Kendall’s tau and the related Goodman-Kruskal gamma are rank correlation coefficients, which compare pairs (x[i], x[j])
and (y[i], y[j])
for all i
and j
.
These rank correlation coefficients can be calculated in O(n log(n))
. For large vectors, this is considerably faster than the O(n^2)
algorithm of cor(x, y, method="kendall")
in R’s standard implementation. Efficient algorithms are described in Knight (1966) and Christensen (2005). The approach of the latter is used here.
The easiest way to install R packages from github is to use the tools provided by the devtools package. Install devtools and load it.
install.packages("devtools") library(devtools)
Then install fastkendall directly from github.
install_github("fastkendall", "looschen")
Download the source from the “Downloads” tab. Unpack your download.
tar xjvf the-download.tar.gz
Build the package.
R CMD build the-download
A new file fastkendall-x.y.tar.gz should appear.
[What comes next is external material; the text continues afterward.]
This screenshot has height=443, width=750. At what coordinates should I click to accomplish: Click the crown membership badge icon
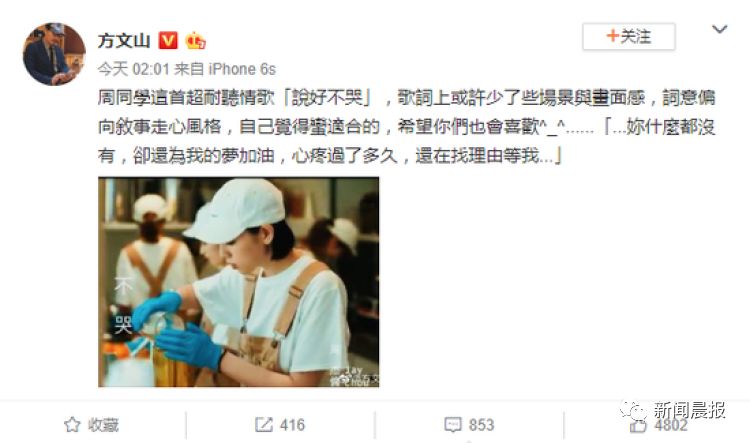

Start R
R
and install the package.
install.packages("path/to/fastkendall_x.y.tar.gz", repos=NULL)
Load the library
library(fastkendall)
and correlate.
fastkendall(runif(100), runif(100))
This also works with matrices.
M = matrix(rnorm(10000), 100) N = matrix(rnorm(1000), 100) ## result is a list of huge matrices result = fastkendall(x, y)
W. R. Knight. A Computer Method for Calculating Kendall’s Tau with Ungrouped Data. Journal of the American Statistical Association, 61(314):436-439, 1966.
D. Christensen. Fast algorithms for the calculation of Kendall’s tau . Computational Statistics, 20:51-62, 2005.